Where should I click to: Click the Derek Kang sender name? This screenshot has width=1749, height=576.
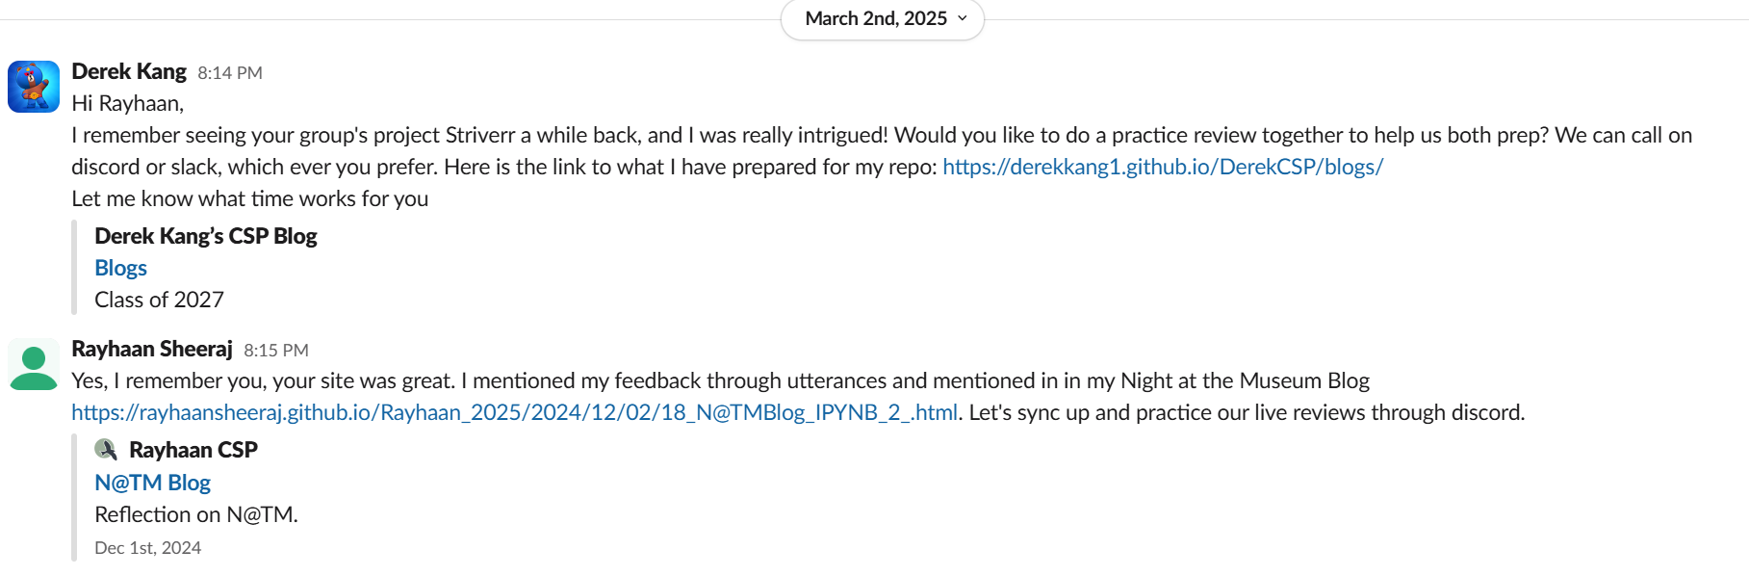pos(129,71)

☆ ☆ ☆ ☆ ☆ ☆ ☆

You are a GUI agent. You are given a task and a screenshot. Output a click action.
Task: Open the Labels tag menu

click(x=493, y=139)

☆ ☆ ☆ ☆ ☆ ☆ ☆

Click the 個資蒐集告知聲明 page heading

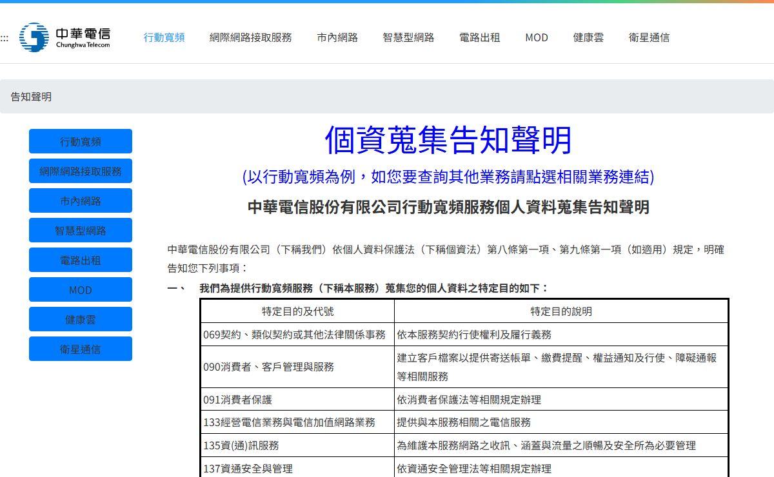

☆ ☆ ☆ ☆ ☆ ☆ ☆

Problem to solve> Please rewrite the listing lines between the line holding "Where should I" and the line holding "pos(129,71)", inclusive, with "sender name" changed to "contact name" and everything else left as is. Give only those lines, without the pictures.

The completed task>
Where should I click to: Click the Derek Kang contact name? This screenshot has width=1749, height=576.
pos(129,71)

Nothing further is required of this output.